*The problem:* Continue the appeals court memorandum below on the Morales civil rights case, starting right after its final sentence.

— begin Supplied text —

Before: BRUNETTI, THOMPSON and HAWKINS, Circuit Judges.


MEMORANDUM** 

Plaintiff-Appellant Rene Samaniego Morales ("Morales") appeals the district court's grant of summary judgment to defendants in his civil rights action pursuant to 42 U.S.C. § 1983. We have jurisdiction over this timely appeal pursuant to 28 U.S.C. § 1291. We affirm.

In his complaint, Morales alleged that three law enforcement officers employed by the City of Tucson, Arizona and two law enforcement officers employed by Pima County, Arizona illegally searched his vehicle incident to his lawful arrest, illegally seized heroin and marijuana from the passenger compartment and trunk of his car, and conspired to avoid judicial scrutiny by altering their police reports. He sought compensatory and punitive damages, alleging that, because of the defendants' unlawful conduct, he was required to pay $6,000.00 in attorney's fees and was subsequently incarcerated.

The district court granted defendants summary judgment on September 30, 1993, but did not articulate the basis for its decision. We review the district court's grant of summary judgment de novo to determine whether there are any genuine issues of material fact and whether the district court correctly applied the relevant substantive law. Wallis v. J.R. Simplot Co., 26 F.3d 885, 888 (9th Cir. 1994). We may affirm the district court on any basis fairly supported by the record. A & A Concrete v. White Mountain Apache Tribe, 781 F.2d 1411, 1415 (9th Cir. 1986).

— end Supplied text —
— begin Dataset section —

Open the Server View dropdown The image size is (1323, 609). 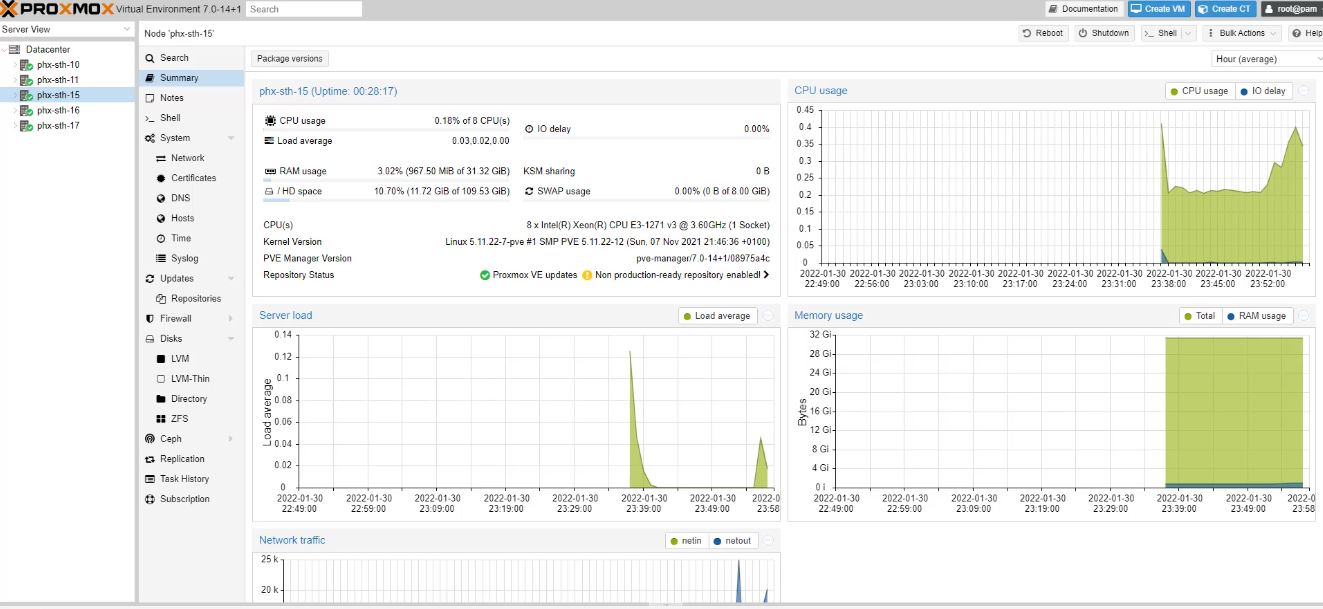pos(67,30)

— end Dataset section —

*Right answer:*
FACTS

Morales was lawfully arrested by the defendants on an outstanding warrant on December 5, 1989. The arrest occurred in a parking lot in Tucson, Arizona. Morales had been driving a car owned by his sister. Shortly before the arrest, Morales parked the car and walked several feet away to converse with a friend. He left the windows of the car down, the doors unlocked, and the keys in the ignition. Morales was arrested approximately fifteen minutes later as he stood in the parking lot. He was handcuffed and placed in a patrol car.

At his deposition, Morales described his arrest and the search of the vehicle as follows:

.. So he said, "Yeah you are Rene Morales. You are under arrest."

So he got me, he handcuffed me, put me in one of the cop cars, and they -- you know, he came to the car, locked the windows, pull the key out, and the went back and told me, "What do you want me to do with the car?"

I told him give the keys to the officer and have him, you know, put it in my property, and I will call my sister to come pick up the car.

At that time, there was Roeder, Susan Roeder, it was a lady uniform officer, tells him, "Throw me them keys."

So he went over, tossed them the keys, went right straight into the trunk, opened the trunk, and that's were they found that. Then they got the keys and went and found the syringes inside the car, but that was after they found the marijuana in the trunk.

CR 57, at 2.

DISCUSSION

A. The Search of Morales' Vehicle and the Seizure of the Heroin and Marijuana

In their motions for summary judgment, defendants argued, among other things, that they were entitled to qualified immunity from liability for any unlawful search of the car Morales was driving. Public employees are entitled to qualified immunity when they engage in a course of conduct that a reasonable official would have believed lawful. Anderson v. Creighton, 483 U.S. 635, 638-39 (1987). In Act-Up!/Portland v. Bagley, we adopted a two-tiered analysis for determining whether a public official is entitled to qualified immunity: (1) Was the law governing the official's conduct clearly established? and (2) Under the law, could a reasonable officer have believed the conduct was lawful? 988 F.2d 868, 871 (9th Cir. 1993). The relevant question, therefore, is whether a reasonable officer, in light of clearly established law and given the information the searching officers possessed, could have believed that the warrantless search of the car was lawful. See Anderson, 483 U.S. at 641.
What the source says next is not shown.